If you are a US citizen then you would fill out 1040 not 1040-NR

I am not so sure that NIIT would be considered a social security tax for the purpose of totalisation agreements.

Most totalisation agreements specifically mention that the scope being restricted to Chapter 2 of the IRC. NIIT has been introduced as a separate chapter ( 2A ) and not a section under Chapter 2. I have seen other rulings that use the chapter number to definitively include / exclude for treaty benefits.

Further, excruciatingly, because the scope of income tax treaties are typically limited to Chapter 1, NIIT would not be eligible for foreign tax credits because it is not a Chapter 1 tax.

If both of those positions are true, it may well be that you cannot exempt yourself from this tax... For your sake I hope I am wrong.

I am sure I have seen some NIIT rulings.. will try to dig them out and prove myself wrong.


----------



## AmiGermany (Apr 5, 2020)

Hi Moulard, 

Thanks for the quick response! I've done some more research and I'm afraid you're right. I thought I could be excluded from NIIT as a dual-resident, but determined only "Aliens" can be considered dual residents... Therefore, not on the list of who can waive the NIIT. Do let me know if you find anything else, though! Thanks again for your help - quite annoying that the whole tax topic is so difficult when you live abroad...

Kind regards,
AmiGermany


----------



## Moulard (Feb 3, 2017)

It is pretty clear that the position of the IRS is that NIIT is not covered by social security agreements (totalization agreements) - but of course that will be their position.. they will not readily deny themselves any income that they can get away with.

That said, I have read on other forums and blogs about people who have made a treaty based claim that it is covered by a totalisation agreement.

They have generally had those claims rejected by the IRS in the first instance, but the IRS has backed down on appeal. 

Clearly there is a risk associated with a treaty claim on this and if the IRS held its ground, really the only recourse you would have is through the German Competent Authority.

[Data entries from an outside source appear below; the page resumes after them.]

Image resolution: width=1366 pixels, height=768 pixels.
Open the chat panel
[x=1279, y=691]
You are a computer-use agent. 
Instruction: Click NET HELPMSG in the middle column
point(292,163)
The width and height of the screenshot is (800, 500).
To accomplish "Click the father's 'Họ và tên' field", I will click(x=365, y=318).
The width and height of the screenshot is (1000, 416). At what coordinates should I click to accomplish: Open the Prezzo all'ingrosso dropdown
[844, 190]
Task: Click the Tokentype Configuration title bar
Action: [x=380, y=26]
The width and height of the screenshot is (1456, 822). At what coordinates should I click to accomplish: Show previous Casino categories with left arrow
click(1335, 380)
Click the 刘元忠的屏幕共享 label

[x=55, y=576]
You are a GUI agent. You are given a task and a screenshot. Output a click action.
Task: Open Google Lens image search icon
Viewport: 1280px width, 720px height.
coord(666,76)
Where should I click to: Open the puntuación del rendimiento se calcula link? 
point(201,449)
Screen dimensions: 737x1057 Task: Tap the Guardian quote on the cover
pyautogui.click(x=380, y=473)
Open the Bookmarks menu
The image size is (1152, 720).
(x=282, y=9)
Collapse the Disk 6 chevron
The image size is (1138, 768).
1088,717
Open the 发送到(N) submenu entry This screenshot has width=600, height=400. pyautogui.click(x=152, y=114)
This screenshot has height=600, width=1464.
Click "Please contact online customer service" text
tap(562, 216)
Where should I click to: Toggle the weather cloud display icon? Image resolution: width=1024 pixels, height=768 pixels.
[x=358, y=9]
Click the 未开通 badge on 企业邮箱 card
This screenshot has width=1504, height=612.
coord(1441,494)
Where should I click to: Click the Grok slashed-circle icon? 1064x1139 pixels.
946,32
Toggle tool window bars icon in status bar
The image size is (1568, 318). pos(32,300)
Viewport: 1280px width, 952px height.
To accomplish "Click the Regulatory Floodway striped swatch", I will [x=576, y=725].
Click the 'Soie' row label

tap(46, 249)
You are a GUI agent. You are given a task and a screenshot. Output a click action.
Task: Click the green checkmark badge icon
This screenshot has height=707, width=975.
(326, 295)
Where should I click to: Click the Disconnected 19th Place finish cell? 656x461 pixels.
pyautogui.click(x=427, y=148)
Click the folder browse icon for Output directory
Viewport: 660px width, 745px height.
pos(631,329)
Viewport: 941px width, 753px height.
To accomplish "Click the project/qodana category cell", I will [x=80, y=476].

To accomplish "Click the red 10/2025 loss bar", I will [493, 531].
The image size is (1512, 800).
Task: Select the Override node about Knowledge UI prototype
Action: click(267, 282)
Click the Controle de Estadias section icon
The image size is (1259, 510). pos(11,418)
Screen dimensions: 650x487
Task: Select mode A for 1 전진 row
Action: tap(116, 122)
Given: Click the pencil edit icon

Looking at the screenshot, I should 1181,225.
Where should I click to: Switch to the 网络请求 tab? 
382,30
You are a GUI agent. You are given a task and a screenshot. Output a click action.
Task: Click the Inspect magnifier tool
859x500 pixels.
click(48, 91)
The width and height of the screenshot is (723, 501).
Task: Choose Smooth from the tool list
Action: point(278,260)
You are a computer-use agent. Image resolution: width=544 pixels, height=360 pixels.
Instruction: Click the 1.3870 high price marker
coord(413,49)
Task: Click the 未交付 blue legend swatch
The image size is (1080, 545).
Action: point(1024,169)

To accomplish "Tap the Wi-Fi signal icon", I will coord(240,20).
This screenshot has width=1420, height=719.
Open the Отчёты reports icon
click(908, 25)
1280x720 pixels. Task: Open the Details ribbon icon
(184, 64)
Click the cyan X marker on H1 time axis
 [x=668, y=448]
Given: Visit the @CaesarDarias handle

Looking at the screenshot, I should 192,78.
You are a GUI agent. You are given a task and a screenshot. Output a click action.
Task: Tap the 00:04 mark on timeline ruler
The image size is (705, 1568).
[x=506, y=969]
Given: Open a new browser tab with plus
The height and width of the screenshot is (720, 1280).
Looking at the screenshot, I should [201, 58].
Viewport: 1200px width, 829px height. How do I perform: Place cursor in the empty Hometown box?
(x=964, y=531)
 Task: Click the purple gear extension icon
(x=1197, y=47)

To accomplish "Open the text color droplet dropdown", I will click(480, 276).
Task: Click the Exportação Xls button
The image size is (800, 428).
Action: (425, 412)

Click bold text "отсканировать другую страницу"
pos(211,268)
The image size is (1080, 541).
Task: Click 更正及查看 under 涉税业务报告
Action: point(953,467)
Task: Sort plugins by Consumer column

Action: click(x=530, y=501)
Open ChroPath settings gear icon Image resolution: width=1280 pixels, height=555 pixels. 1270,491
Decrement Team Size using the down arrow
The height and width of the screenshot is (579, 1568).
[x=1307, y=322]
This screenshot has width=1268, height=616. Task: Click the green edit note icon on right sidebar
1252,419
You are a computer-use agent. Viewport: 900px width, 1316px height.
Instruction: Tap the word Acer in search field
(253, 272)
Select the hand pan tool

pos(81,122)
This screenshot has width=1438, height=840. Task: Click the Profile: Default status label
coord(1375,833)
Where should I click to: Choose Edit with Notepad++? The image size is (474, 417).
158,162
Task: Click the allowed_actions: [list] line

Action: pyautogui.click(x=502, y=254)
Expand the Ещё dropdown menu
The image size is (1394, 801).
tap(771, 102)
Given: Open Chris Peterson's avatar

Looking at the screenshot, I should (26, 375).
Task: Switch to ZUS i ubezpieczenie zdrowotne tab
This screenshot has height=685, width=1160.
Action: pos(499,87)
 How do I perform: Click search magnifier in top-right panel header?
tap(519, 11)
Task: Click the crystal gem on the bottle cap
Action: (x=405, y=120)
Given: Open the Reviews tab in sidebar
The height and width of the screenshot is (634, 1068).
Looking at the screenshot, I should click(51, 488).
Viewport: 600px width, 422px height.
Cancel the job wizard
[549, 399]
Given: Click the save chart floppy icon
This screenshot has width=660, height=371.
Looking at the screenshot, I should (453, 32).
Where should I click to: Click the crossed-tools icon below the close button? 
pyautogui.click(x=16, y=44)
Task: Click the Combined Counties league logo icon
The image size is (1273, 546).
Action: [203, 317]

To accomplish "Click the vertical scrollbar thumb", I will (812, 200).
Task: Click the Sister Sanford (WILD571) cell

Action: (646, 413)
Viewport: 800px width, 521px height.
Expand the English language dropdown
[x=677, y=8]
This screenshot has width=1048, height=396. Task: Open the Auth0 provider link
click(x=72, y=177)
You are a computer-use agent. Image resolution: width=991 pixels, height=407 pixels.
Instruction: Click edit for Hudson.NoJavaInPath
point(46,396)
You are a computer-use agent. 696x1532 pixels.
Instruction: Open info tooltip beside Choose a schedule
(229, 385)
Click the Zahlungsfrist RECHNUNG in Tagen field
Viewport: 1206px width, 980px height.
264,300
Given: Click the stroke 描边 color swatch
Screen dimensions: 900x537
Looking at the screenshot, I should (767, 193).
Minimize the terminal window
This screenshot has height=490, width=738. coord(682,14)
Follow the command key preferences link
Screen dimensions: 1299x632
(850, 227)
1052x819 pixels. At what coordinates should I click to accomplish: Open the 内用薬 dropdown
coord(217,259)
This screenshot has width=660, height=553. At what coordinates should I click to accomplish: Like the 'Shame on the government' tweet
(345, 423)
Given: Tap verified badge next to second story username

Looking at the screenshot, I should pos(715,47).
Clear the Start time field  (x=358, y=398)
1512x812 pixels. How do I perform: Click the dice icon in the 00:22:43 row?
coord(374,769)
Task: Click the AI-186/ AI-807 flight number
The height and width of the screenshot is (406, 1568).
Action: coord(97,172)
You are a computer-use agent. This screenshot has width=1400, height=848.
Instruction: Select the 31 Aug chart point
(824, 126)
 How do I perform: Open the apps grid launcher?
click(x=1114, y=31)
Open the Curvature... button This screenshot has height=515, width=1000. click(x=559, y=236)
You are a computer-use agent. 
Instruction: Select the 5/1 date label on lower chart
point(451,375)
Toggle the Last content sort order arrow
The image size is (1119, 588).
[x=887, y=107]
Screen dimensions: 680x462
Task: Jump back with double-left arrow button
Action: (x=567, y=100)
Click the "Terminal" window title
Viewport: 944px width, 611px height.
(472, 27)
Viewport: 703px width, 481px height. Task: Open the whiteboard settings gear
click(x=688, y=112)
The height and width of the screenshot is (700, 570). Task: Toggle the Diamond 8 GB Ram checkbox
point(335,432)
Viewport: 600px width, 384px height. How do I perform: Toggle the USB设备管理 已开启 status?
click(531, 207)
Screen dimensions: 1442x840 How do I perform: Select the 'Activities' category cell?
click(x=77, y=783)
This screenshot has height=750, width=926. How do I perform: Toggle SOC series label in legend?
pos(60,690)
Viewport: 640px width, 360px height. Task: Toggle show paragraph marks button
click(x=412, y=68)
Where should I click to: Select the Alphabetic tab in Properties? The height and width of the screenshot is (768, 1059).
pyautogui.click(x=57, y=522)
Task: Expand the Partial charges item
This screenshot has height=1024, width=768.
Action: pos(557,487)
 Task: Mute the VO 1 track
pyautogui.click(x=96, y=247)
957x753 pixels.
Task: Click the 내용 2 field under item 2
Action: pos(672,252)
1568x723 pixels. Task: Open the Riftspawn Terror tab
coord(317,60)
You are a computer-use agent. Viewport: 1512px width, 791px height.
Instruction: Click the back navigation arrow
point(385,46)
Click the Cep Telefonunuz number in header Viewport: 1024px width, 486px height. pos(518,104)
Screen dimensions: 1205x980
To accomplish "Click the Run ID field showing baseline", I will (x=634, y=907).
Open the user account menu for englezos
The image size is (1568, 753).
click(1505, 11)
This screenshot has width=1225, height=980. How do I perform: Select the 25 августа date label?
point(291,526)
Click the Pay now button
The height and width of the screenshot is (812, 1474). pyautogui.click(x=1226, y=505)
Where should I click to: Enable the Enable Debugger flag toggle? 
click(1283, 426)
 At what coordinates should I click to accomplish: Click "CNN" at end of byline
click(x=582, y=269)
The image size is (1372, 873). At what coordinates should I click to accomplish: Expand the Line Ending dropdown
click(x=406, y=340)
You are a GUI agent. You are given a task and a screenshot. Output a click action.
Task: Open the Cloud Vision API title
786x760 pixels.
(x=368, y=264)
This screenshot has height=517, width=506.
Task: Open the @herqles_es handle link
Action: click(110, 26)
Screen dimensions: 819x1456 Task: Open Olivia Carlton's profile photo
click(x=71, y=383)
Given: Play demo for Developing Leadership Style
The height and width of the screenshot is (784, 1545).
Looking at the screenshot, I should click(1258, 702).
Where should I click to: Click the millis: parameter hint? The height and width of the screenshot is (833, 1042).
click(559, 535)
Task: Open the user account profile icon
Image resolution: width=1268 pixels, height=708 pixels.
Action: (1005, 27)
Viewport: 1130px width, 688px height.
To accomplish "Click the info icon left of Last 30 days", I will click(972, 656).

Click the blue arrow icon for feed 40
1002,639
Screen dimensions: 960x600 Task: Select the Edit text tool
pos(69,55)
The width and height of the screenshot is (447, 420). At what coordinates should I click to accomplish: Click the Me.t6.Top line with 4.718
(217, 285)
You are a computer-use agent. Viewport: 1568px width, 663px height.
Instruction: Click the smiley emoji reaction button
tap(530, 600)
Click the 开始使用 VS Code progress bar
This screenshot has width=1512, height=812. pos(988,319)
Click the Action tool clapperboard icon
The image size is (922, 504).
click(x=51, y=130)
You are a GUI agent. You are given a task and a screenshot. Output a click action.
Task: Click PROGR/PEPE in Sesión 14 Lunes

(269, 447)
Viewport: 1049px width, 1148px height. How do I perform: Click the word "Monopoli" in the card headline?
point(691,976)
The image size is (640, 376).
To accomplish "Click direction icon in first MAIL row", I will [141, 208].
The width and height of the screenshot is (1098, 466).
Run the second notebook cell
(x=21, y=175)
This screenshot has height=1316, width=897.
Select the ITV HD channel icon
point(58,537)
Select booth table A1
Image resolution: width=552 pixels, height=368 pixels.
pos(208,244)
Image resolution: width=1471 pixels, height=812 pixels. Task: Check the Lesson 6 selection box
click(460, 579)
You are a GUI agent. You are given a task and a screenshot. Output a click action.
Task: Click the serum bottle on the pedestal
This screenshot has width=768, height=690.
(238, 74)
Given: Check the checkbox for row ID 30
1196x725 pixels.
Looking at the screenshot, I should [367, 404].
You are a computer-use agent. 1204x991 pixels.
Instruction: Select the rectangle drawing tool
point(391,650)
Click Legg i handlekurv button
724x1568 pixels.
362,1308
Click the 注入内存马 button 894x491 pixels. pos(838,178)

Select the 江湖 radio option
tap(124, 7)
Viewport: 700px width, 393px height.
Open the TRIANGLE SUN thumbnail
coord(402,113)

Either way it isn't going to be pretty.


----------



## AmiGermany (Apr 5, 2020)

Hi Moulard,

Thanks for the additional info. In other words - if I had more time, a friend who was a tax lawyer and my tax liability was going to be more than 200 - 500 USD per year it may be worth it  Looks like I just have to deal with the consequences of our complicated tax system and hope someday it will somehow change for foreigners... Thanks again!

Kind regards,
AmiGermany


----------